Chaque chose me fait penser à lui, une recette, un film, une histoire, même une pub à la télé.
Chaque chose est imprégnée de lui. Ma vie est un tissu fait de simple coton, mais brode de fils d’or. Le coton, dans ma métaphore, c’est moi, quant à l' or, et bien c’est lui…
Ma vie avant lui, j’étais quoi? Une taie d’oreiller, mal repassée. J’étais déjà un peu usée, lessivée avec une lessive de mauvaise qualité . Terne éteinte et les couleurs passées.
Puis je fus brodée de fils d'or, point de chaînette, passé plat, point de nœud, j’eu droit à tout.
Et je devins digne de paraître sur son lit.
Avant, je n’étais point, je survivais ( je suis une survivante, parait il, je préfère résiliente )
Je faisais ce que les gens attendaient de moi. Espérant ainsi capter leur attention, si ce n'est leur amour…
Et d’un coup d’un seul, je me trouvais belle, je me trouvais aimable. J’avais mon fil d’or, nous étions imbriqués.
Je n’étais plus usée, on avait rapiécé mes quelques déchirures.
Cela a duré pendant 14 années, bien sûr il fallut encore qu’on me raccommode de temps en temps, , le fil d’or s’usait parfois, alors je le renforçais, et il me renforçait de même.
Et puis, mauvaise lessive, ou essorage trop fort, la couture s’est rompue.

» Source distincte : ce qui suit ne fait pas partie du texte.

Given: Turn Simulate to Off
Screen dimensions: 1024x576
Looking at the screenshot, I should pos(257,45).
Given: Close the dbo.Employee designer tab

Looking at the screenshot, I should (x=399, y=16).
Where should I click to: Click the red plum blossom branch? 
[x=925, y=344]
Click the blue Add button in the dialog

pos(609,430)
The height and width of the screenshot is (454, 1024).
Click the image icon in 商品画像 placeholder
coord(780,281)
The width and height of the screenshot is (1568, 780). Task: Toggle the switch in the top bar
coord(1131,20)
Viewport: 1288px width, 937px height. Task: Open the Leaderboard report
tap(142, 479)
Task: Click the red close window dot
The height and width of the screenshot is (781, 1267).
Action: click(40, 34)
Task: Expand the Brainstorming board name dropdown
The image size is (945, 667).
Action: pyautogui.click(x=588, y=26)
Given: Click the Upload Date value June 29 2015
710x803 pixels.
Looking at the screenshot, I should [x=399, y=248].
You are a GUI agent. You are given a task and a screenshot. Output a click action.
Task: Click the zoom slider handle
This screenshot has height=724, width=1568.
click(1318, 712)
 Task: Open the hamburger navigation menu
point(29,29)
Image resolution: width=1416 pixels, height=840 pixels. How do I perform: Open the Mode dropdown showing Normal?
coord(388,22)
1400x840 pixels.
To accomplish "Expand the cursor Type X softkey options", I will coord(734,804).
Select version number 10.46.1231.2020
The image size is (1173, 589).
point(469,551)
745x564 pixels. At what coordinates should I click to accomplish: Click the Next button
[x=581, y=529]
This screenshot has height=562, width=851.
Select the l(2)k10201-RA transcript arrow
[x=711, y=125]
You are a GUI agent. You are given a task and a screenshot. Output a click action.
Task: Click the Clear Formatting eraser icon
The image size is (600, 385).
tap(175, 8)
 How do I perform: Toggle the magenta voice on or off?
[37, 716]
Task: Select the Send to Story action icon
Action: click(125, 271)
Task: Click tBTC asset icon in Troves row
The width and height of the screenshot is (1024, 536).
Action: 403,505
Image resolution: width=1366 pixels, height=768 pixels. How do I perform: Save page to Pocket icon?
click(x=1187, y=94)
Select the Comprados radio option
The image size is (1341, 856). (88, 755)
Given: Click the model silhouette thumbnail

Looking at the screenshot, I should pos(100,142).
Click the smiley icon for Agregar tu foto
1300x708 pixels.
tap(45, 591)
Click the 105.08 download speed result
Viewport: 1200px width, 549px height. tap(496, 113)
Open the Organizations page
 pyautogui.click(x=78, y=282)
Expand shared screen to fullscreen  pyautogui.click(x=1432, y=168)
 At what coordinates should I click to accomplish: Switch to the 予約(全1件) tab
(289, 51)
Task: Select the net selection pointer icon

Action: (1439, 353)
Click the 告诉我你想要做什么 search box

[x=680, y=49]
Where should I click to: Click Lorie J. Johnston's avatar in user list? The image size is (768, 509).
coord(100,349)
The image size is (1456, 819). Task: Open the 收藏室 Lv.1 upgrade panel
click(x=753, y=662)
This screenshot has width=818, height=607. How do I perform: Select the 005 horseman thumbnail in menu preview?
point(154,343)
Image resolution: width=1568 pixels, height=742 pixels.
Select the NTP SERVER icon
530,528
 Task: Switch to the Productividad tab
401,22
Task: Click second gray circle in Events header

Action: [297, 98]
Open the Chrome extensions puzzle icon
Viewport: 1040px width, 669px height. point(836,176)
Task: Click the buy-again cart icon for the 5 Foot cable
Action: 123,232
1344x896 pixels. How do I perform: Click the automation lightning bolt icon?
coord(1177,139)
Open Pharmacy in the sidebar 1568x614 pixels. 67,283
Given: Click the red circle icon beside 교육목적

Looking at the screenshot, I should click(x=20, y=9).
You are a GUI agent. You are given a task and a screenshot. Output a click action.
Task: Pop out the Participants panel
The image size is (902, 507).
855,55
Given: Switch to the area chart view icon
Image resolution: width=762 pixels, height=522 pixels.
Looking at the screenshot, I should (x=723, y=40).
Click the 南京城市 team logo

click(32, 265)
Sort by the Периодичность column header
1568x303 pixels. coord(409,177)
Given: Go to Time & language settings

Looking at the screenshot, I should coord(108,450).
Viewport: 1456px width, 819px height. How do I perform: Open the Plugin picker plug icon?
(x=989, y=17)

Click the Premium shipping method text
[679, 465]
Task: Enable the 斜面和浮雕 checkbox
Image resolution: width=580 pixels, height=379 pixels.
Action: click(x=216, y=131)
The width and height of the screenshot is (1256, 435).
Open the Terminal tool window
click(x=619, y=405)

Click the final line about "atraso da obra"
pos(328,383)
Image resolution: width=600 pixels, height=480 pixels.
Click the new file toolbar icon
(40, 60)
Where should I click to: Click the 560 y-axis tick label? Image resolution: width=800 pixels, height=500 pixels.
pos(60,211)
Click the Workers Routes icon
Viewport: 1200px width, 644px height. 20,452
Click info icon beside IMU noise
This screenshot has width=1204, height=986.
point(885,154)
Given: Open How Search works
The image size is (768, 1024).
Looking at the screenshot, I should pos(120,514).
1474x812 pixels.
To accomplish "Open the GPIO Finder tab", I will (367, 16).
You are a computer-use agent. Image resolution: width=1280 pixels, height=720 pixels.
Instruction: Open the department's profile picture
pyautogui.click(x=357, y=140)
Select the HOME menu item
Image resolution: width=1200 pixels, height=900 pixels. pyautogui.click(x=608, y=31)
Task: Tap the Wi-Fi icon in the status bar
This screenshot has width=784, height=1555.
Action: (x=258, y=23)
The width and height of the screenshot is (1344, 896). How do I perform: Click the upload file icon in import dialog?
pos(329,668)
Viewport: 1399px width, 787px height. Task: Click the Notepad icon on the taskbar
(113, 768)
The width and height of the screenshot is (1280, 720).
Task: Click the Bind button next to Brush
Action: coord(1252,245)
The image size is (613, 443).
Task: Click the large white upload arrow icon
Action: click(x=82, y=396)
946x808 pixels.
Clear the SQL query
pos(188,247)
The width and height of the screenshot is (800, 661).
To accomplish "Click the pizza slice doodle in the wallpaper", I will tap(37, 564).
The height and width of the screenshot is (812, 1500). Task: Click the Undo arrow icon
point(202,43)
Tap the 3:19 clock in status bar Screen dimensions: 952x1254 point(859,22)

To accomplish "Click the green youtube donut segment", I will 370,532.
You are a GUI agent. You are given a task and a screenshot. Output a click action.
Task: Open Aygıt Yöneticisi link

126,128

Mais plus solide que moi, le fil d’or orne désormais une paire de draps bon marché. Et moi, taie d’oreiller, mes teintes sont passées, je suis toute froissée. Mon fil d’or me manque, je ne vois plus de moi, que mes déchirures, mes pièces rapiécés. Adieu point d'épi, point de croix, point bouclette...
Nul fil d’or ne viendra plus m’orner. Dans le fond du placard, je vais être reléguée.
Voilà toutes mes pensées petit journal, tu es désormais le journal d’un âme effacée, d’une taie d’oreiller, bien terne, mal repassée
Peut être que l’on tirera de moi de quoi faire un mouchoir pour les yeux embués.
Peut-être une pochette pour ranger des trésors, boutons en bois, dés à coudre et bobine de fil d’or…


Aline Gendre 13 hours ago
Vous regorgez de trésors. Et votre valeur ne dépend de personne. Mais je comprends très fort ce que vous voulez dire ... Ce n'est pas si facile de se rapiécer.